Slow Thinking for Sequential Recommendation
Journal:
arXiv
Published Date:
Apr 13, 2025
Abstract
To develop effective sequential recommender systems, numerous methods have
been proposed to model historical user behaviors. Despite the effectiveness,
these methods share the same fast thinking paradigm. That is, for making
recommendations, these methods typically encodes user historical interactions
to obtain user representations and directly match these representations with
candidate item representations. However, due to the limited capacity of
traditional lightweight recommendation models, this one-step inference paradigm
often leads to suboptimal performance. To tackle this issue, we present a novel
slow thinking recommendation model, named STREAM-Rec. Our approach is capable
of analyzing historical user behavior, generating a multi-step, deliberative
reasoning process, and ultimately delivering personalized recommendations.
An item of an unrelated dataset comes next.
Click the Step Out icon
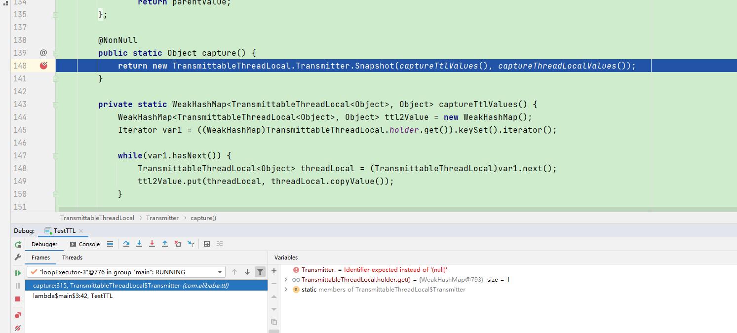This screenshot has height=333, width=737. point(165,244)
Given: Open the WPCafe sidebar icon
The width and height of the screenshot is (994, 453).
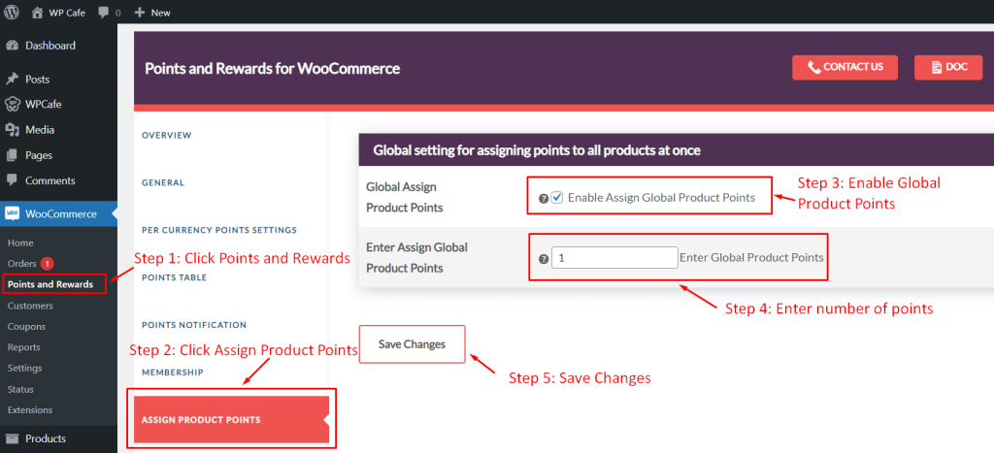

In
particular, we focus on two key challenges: (1) identifying the suitable
reasoning patterns in recommender systems, and (2) exploring how to effectively
stimulate the reasoning capabilities of traditional recommenders. To this end,
we introduce a three-stage training framework. In the first stage, the model is
pretrained on large-scale user behavior data to learn behavior patterns and
capture long-range dependencies. In the second stage, we design an iterative
inference algorithm to annotate suitable reasoning traces by progressively
refining the model predictions. This annotated data is then used to fine-tune
the model. Finally, in the third stage, we apply reinforcement learning to
further enhance the model generalization ability. Extensive experiments
validate the effectiveness of our proposed method.